Just weeks after the major AWS outage that took a chunk of the internet out of commission, millions of Americans were struggling to log into websites like X, Spotify, and ChatGPT due to a widespread Cloudflare outage.

“The internet is not some magic cloud. It is really a house of cards,” Blaze Media co-founder Glenn Beck warns.

“Cloudflare is probably a company that you’ve never even heard of. It is the front door and the alarm system, if you will, for the entire internet. It protects websites from attacks and security problems. So the internet flows through Cloudflare,” he explains.

“When they go down, traffic to the entire website can stop, and most of the internet uses Cloudflare. Without them, the internet would be really, really vulnerable to cyberattacks,” he continues.

“It’s almost irreplaceable. They have the capacity to absorb massive attacks that will take down companies as large as Amazon and Microsoft. This is the first line of defense, and it’s a great line of defense,” he adds.

However, if this technology were to get into the wrong hands, it could spell disaster for all of us — especially considering what our enemies are capable of.

“One of the bad guys is communist China. … They just launched the world’s first AI agent army. This is unbelievable. This is not sci-fi. This is real,” Glenn explains.

**DATA BELOW:**
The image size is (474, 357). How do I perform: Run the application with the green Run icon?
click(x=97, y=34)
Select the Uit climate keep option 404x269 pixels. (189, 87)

**TRY IT:** In the Cloudflare outage passage, which websites were millions of Americans struggling to log into? Rely only on the Cloudflare outage passage, not on the lines.

**SOLVED PROBLEM:** X, Spotify, and ChatGPT.